When Models Manipulate Manifolds: The Geometry of a Counting Task

TL;DR

This paper investigates how language models, specifically Claude 3.5 Haiku, internally represent and manipulate visual text properties like linebreaking through geometric transformations of low-dimensional manifolds, revealing complex interpretability mechanisms.

Contribution

It uncovers the geometric and feature-based processes underlying linebreaking in language models, highlighting the role of low-dimensional manifolds and attention in decision-making.

Findings

Character counts are represented on low-dimensional curved manifolds.

Attention heads twist manifolds to estimate distances for linebreaking.

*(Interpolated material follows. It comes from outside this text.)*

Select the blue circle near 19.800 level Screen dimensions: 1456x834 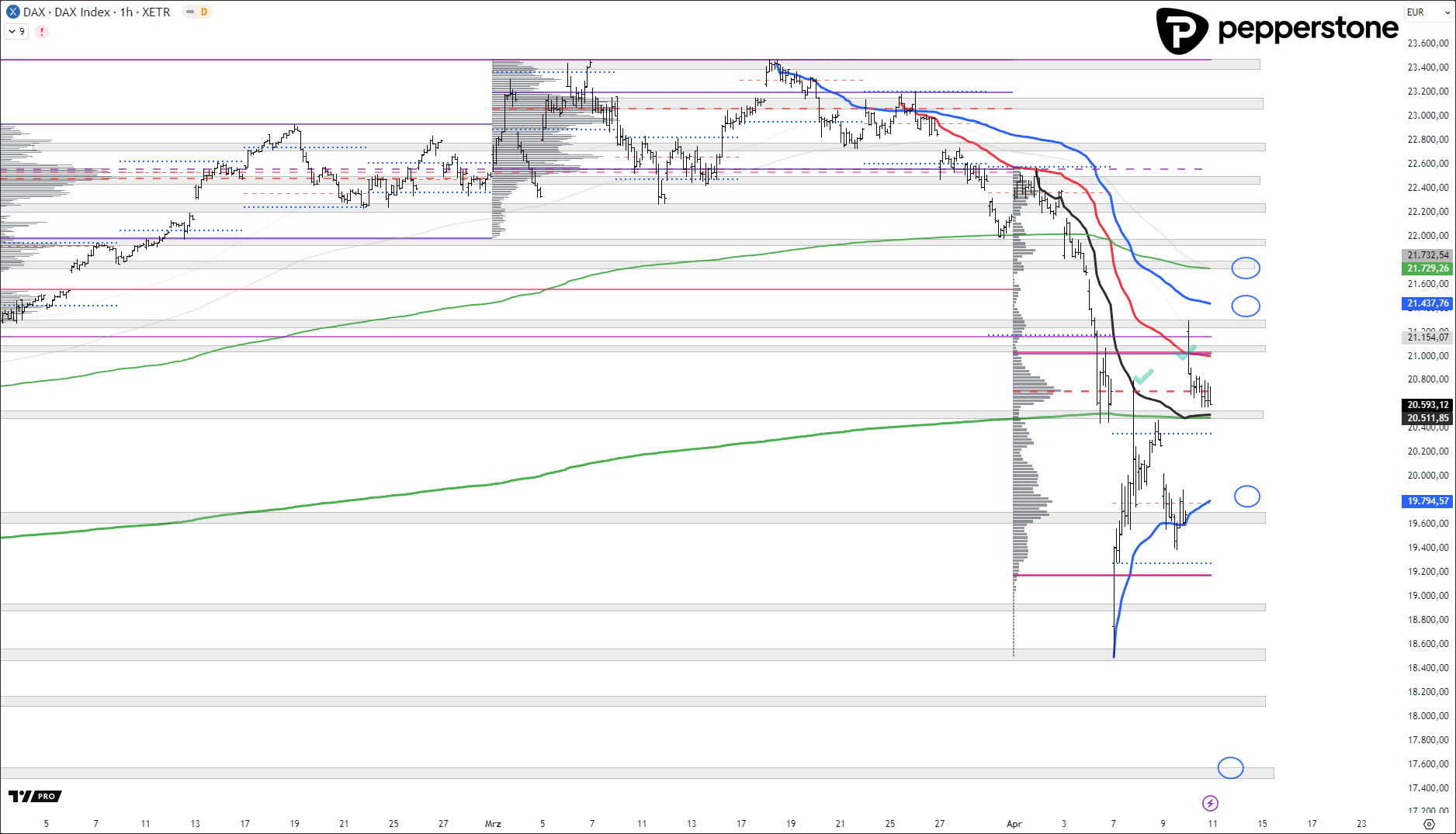click(x=1246, y=496)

Visual illusions can hijack the counting mechanism in models.

Abstract

Language models can perceive visual properties of text despite receiving only sequences of tokens-we mechanistically investigate how Claude 3.5 Haiku accomplishes one such task: linebreaking in fixed-width text. We find that character counts are represented on low-dimensional curved manifolds discretized by sparse feature families, analogous to biological place cells. Accurate predictions emerge from a sequence of geometric transformations: token lengths are accumulated into character count manifolds, attention heads twist these manifolds to estimate distance to the line boundary, and the decision to break the line is enabled by arranging estimates orthogonally to create a linear decision boundary. We validate our findings through causal interventions and discover visual illusions--character sequences that hijack the counting mechanism. Our work demonstrates the rich sensory processing of early layers, the intricacy of attention algorithms, and the importance of combining feature-based and geometric views of interpretability.